I am in my early 40's and for most of my life, I have been known as 'clumsy' or 'accident prone'. I had a fall in May of this year (the result of nothing more than losing my balance) and thanks to an observant A&E doctor who felt this needed looking at further, referred me to the neurologist.
Prior to this, I have always felt there is something not right. I cannot walk in a straight line (and if I don't look straight ahead I have a tendency to go widely off course!), my coordination is terrible and my balance is abysmal. Some days it is worse than others and when it's bad, I'm also dizzy, nauseous and very, very tired (to the point where I struggle to function). My GP and the Neuro both noticed my eyes were also flickering when I looked far left and right.

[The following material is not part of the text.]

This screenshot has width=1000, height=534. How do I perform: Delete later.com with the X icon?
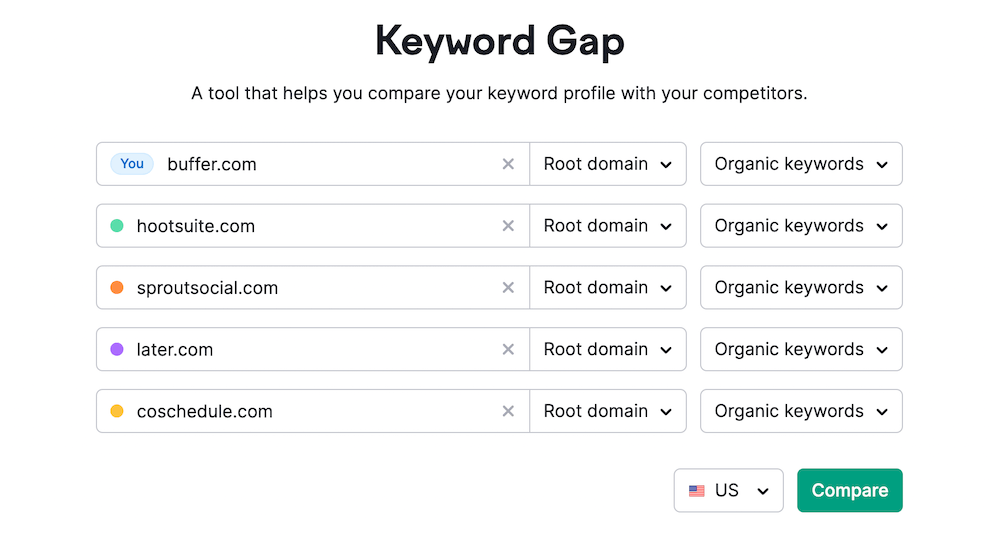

During the neurologist consultation, we talked about family history. My biological mother (I'm adopted and had very little contact) reportedly had MS and was in a wheelchair. She has since passed away. The neurologist suggested that MS may have been misdiagnosed (we are talking more than 20 years ago) and that it may have been Ataxia although I don't know enough about her condition to say for sure.
I had an MRI and this came back as 'within normal limits' and I am due to see the Neuro again in December so I would really appreciate any guidance on what sorts of questions I should be asking of him. At this present time, I have no clear diagnosis so it may be something totally unrelated!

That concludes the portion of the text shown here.